Figure 2: Percentage inhibition of extracts and Griseofulvin on fungi isolates in spoilt species of yam. DAW- Dioscorea alata aqueous extract; DAE-Dioscorea alata ethanolic extract; DBW-Dioscorea bulbifera aqueous extract; DBE-Dioscorea bulbifera ethanolic extract.
The higher scavenging activities of 40% aqueous and ethanolic extracts of the peels of Dioscorea alata on Botryodiploidia theobromae, compared with standard Griseofulvin, is a significant finding in this study. This is attributed to the amount of free or unbound phenolic compounds (alkaloids, flavonoids, saponins and tannins) in the extracts. The amphiphilicity of these bioactive compounds enables them to interact with the phospholipid bilayer of the membrane of the microorganisms, leading to altered membrane function, inhibition of protein synthesis and altered growth of the microorganisms [13,23]. Results indicate that the aqueous and ethanolic extracts of these varieties of yam peels contain bioactive compounds with fungicidal actions.

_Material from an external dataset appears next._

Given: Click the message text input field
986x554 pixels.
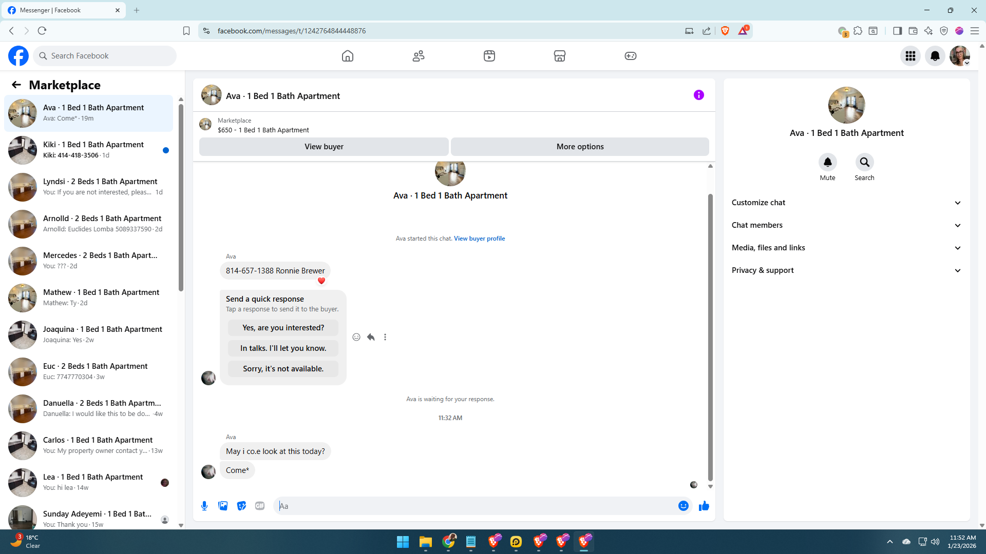Looking at the screenshot, I should click(x=475, y=506).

This study shows the antifungal actions and medicinal potentials of the aqueous and ethanolic extracts of the peels of Dioscorea alata and Dioscorea bulbfera. This approach to the management of these fungi strains affecting D. alata and D. bulbifera could be economically viable if adopted. Finally, the study underscores the need for the purification and characterization of the phytochemical constituents of the aqueous and methanolic extracts of the peels of these yam varieties.
The authors hereby declare that they do not have a direct financial relation with the commercial identities mentioned in the paper that might lead to a conflict of interest.